Numerical and experimental investigations of thermally induced oscillating flow inside a capillary tube

A numerical model has been developed for a system consisting of a liquid slug and a vapour plug oscillating in a tube closed at one end, and connected to a reservoir at a constant pressure at the other end, which represents the most basic configuration of a Pulsating Heat Pipe (PHP). The thermally driven self-sustained oscillations of the system result from evaporation and condensation phenomena occurring at two zones of the tube (separated by an adiabatic section), one being cooled and the other being heated, simultaneously. The modelling principles of this system had been posed in previous works. In this work, the equation describing the liquid film evaporation has been substantially improved in the light of recent experimental results: both, the thickening of the film and the shortening of its length due to the evaporation at the triple line are taken into account.
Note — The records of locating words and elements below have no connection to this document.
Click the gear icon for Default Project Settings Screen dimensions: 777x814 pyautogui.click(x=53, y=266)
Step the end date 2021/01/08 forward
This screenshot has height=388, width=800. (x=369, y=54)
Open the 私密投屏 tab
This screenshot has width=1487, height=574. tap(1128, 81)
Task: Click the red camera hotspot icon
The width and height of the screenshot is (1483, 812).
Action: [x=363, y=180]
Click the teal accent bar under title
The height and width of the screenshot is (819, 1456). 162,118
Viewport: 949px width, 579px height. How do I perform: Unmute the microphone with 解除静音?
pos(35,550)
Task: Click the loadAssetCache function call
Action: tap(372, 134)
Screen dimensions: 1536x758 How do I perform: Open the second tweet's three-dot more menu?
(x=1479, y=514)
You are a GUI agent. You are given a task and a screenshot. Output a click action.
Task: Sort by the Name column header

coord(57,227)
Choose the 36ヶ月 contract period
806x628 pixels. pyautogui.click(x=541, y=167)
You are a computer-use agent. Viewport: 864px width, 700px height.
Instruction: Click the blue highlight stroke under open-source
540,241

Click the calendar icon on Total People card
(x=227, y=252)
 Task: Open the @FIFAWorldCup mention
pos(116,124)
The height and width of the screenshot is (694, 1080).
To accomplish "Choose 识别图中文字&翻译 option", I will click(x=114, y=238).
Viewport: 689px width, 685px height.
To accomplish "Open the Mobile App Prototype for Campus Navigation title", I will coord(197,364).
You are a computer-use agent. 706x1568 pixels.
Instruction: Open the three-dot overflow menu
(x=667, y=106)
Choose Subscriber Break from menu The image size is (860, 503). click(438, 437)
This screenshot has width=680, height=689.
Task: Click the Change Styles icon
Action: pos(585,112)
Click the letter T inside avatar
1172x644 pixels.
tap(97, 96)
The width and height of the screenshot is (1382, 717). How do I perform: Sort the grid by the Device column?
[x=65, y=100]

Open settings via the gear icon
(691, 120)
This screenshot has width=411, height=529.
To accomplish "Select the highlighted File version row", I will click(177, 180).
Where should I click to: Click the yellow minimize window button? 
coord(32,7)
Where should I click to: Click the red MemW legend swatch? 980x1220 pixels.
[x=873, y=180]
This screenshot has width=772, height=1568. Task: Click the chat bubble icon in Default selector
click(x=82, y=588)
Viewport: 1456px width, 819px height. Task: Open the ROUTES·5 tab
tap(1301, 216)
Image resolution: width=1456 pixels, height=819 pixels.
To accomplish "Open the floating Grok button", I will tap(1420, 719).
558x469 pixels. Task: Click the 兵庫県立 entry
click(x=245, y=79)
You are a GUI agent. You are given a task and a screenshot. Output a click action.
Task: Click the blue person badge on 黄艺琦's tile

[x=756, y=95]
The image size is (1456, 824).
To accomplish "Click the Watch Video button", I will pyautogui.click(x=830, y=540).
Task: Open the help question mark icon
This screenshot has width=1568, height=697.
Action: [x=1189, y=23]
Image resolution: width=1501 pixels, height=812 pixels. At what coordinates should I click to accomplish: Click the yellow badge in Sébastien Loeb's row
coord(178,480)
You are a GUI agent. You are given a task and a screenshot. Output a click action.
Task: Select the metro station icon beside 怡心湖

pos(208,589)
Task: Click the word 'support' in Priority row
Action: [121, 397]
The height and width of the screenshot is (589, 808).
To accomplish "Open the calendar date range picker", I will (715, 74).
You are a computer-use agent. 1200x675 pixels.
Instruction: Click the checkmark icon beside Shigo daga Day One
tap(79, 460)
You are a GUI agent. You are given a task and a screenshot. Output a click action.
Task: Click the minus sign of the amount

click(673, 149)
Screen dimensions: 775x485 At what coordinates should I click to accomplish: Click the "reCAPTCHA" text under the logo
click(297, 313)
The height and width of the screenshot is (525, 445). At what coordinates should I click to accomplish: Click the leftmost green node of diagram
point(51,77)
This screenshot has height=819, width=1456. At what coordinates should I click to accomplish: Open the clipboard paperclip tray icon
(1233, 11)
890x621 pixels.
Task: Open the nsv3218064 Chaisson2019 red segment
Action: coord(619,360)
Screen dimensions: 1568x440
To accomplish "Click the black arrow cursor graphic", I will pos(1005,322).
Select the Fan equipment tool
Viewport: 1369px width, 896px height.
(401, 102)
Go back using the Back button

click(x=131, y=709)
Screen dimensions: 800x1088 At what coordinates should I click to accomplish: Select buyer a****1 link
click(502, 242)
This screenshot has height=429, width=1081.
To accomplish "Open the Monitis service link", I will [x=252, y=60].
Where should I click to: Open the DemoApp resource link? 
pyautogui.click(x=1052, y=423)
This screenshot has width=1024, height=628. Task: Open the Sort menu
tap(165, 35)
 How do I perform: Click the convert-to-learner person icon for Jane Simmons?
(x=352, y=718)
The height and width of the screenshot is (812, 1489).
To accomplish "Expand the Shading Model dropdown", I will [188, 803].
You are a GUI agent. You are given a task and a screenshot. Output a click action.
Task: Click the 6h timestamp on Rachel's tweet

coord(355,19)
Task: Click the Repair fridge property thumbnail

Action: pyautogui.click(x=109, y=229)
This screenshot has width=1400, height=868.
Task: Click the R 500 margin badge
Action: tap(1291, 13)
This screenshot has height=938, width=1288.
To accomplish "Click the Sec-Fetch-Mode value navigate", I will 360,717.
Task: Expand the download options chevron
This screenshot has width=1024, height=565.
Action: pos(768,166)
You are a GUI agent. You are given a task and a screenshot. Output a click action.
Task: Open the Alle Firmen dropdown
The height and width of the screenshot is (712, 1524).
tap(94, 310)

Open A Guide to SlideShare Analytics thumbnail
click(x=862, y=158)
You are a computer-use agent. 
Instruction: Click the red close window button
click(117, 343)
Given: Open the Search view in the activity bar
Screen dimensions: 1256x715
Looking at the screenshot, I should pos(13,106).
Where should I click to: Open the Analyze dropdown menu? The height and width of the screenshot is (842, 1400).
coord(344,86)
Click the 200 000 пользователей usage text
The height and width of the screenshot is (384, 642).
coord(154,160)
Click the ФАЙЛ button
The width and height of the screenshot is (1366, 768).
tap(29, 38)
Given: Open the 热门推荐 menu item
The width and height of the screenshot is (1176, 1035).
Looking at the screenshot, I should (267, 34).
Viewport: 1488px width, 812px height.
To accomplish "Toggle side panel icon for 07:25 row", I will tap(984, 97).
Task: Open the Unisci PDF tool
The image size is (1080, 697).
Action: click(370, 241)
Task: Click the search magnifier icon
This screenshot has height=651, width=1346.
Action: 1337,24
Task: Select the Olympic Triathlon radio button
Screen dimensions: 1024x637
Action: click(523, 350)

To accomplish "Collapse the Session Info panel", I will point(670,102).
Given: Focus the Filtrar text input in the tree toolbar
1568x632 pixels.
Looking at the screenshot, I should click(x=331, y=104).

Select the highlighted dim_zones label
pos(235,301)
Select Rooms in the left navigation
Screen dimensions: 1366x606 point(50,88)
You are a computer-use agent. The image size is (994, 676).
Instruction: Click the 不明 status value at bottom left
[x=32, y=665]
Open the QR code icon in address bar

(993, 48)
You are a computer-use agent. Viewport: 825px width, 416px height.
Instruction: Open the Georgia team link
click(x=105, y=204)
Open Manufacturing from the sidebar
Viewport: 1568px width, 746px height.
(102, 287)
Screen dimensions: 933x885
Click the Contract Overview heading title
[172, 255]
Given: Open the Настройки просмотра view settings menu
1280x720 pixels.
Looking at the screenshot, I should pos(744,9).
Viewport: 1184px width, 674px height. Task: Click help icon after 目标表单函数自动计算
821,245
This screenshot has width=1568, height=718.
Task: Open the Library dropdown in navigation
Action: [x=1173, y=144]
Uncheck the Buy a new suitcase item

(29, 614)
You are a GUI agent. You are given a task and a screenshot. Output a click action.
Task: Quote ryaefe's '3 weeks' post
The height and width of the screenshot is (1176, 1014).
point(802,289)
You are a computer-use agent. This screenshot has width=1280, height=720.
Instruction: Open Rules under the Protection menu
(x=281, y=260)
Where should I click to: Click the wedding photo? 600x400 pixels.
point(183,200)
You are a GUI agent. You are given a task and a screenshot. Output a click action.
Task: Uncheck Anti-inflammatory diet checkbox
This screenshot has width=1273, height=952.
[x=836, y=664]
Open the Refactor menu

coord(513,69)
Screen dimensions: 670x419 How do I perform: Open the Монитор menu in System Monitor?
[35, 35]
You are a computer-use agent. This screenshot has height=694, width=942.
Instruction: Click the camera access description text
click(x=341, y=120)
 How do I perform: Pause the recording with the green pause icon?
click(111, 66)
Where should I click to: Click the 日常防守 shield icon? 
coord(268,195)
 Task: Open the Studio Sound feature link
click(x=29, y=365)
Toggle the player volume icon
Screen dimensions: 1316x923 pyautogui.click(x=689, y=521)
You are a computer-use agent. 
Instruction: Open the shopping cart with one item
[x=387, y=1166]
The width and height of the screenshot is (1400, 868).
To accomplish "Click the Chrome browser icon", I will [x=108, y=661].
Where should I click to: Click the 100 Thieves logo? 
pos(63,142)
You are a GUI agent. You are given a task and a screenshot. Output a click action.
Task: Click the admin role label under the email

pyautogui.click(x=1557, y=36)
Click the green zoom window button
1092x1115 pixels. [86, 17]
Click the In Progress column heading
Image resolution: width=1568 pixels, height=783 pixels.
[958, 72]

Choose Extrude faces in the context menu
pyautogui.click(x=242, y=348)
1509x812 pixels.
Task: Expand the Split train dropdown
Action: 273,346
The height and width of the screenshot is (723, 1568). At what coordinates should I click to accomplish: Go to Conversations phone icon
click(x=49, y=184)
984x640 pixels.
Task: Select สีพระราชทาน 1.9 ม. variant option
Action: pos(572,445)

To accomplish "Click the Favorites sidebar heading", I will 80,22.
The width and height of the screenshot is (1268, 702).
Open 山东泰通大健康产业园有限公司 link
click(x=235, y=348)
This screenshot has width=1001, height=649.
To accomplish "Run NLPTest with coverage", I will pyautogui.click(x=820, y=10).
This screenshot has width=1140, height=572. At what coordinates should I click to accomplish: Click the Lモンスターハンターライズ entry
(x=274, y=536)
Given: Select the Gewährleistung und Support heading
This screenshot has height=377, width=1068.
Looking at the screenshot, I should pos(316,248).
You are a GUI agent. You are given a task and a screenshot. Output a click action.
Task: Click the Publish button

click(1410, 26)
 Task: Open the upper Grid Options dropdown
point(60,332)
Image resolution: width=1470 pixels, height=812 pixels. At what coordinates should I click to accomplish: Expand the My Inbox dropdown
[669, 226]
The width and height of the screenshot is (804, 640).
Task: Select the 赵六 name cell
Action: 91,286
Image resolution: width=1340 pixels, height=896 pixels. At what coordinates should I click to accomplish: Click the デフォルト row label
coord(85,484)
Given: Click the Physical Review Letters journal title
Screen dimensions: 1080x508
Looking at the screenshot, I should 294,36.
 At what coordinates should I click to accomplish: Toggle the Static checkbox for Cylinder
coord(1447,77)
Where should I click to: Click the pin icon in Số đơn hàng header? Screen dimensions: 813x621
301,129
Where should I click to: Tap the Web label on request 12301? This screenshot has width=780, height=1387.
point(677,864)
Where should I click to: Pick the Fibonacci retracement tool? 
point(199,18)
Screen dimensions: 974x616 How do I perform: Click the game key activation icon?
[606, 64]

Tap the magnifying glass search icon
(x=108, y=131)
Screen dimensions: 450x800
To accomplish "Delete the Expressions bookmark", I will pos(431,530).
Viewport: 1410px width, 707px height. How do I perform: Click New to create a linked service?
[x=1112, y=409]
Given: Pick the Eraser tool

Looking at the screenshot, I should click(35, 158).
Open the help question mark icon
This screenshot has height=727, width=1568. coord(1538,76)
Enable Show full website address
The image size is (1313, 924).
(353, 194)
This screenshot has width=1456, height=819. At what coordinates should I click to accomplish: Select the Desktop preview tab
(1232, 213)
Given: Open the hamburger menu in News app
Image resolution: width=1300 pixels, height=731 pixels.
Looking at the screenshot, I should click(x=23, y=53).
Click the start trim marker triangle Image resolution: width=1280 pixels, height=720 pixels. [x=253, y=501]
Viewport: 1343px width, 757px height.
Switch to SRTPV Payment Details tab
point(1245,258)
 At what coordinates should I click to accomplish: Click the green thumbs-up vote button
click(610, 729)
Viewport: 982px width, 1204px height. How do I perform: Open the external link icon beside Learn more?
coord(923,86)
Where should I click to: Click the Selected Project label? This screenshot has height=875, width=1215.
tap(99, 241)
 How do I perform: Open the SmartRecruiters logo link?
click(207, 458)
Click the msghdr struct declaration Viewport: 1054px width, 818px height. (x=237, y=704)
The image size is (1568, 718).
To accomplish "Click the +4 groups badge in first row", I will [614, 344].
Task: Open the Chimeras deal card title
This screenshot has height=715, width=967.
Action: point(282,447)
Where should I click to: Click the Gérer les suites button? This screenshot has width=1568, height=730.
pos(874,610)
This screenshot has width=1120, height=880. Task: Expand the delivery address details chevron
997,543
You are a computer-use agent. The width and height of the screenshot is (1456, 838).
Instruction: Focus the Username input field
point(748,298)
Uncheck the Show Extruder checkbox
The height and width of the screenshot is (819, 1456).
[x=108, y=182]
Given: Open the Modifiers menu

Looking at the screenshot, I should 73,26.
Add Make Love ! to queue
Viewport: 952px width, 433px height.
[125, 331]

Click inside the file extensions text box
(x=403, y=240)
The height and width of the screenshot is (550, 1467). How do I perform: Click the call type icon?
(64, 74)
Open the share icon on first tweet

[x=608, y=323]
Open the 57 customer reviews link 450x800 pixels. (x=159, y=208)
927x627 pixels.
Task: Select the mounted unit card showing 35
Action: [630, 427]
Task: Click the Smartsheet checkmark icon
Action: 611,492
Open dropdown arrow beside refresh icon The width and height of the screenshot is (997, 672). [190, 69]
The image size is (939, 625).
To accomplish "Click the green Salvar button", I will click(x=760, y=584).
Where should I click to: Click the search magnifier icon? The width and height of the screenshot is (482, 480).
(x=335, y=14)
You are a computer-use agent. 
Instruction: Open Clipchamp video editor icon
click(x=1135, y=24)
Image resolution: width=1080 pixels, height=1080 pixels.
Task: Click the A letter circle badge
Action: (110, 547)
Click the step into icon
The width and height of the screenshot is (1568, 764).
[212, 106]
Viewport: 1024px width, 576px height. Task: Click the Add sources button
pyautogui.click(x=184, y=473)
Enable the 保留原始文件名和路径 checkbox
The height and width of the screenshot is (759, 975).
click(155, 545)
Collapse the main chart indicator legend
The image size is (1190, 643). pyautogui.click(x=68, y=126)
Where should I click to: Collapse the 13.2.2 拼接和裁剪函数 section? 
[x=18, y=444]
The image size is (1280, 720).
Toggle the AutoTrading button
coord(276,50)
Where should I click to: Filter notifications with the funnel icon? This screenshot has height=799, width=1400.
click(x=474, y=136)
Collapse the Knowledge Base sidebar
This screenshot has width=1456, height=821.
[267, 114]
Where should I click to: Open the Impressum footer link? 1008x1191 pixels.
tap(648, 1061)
Furthermore, the transient heat conduction equation is solved in both the tube and the liquid film in order to calculate the temperature of the evaporator, which is a key parameter of the model. Moreover, an experimental bench is presented to measure the pressure variations inside an oscillating liquid slug. The results show that the classical correlations of fluid mechanics are relevant to model the oscillation of this system. Finally, a parametric study is carried out to understand the influence of the thermal properties of both the liquid and the tube on the start-up of the system. The thermal effusivity of both these materials is found to be an important criterion to indicate the conditions under which oscillations can commence and relain self-sustained.